##### MATERIAL TO PROCESS

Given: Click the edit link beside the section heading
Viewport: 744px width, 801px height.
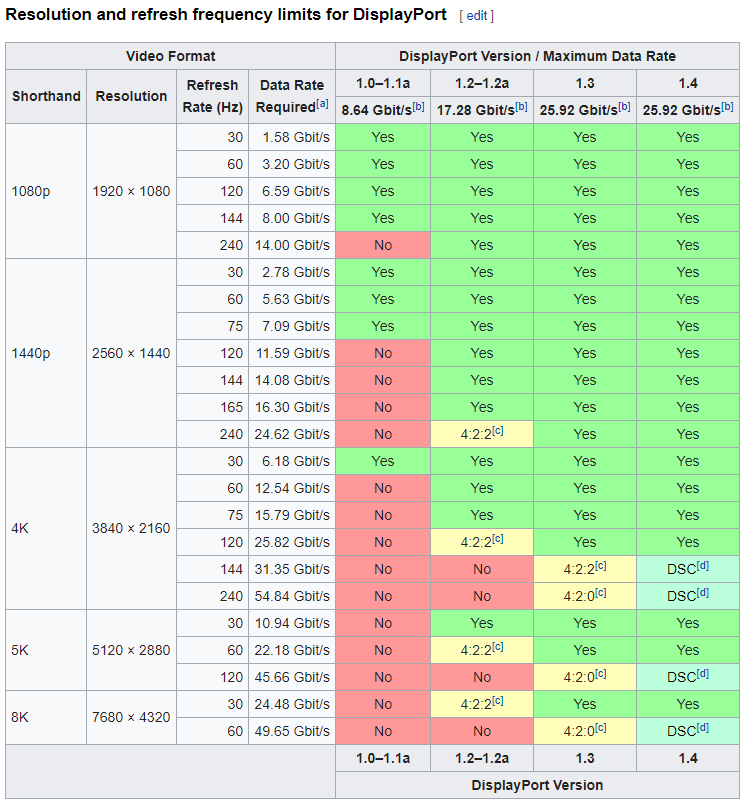Looking at the screenshot, I should tap(475, 16).
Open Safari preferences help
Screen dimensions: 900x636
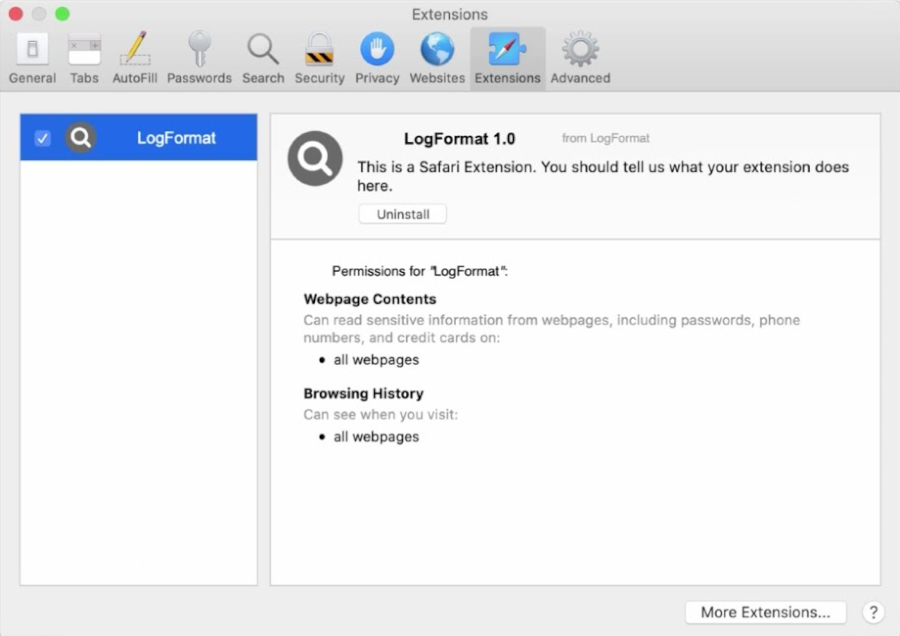(x=873, y=612)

##########

PROBLEM DESCRIPTION: Put each line of the records above into a Markdown table with two columns, Row and Line, numbering the rows and skipping any blank lines. Leave the pictures out of the table.

FULL RESPONSE:
| Row | Line |
|---|---|
| 1 | Given: Click the edit link beside the section heading |
| 2 | Viewport: 744px width, 801px height. |
| 3 | Looking at the screenshot, I should tap(475, 16). |
| 4 | Open Safari preferences help |
| 5 | Screen dimensions: 900x636 |
| 6 | (x=873, y=612) |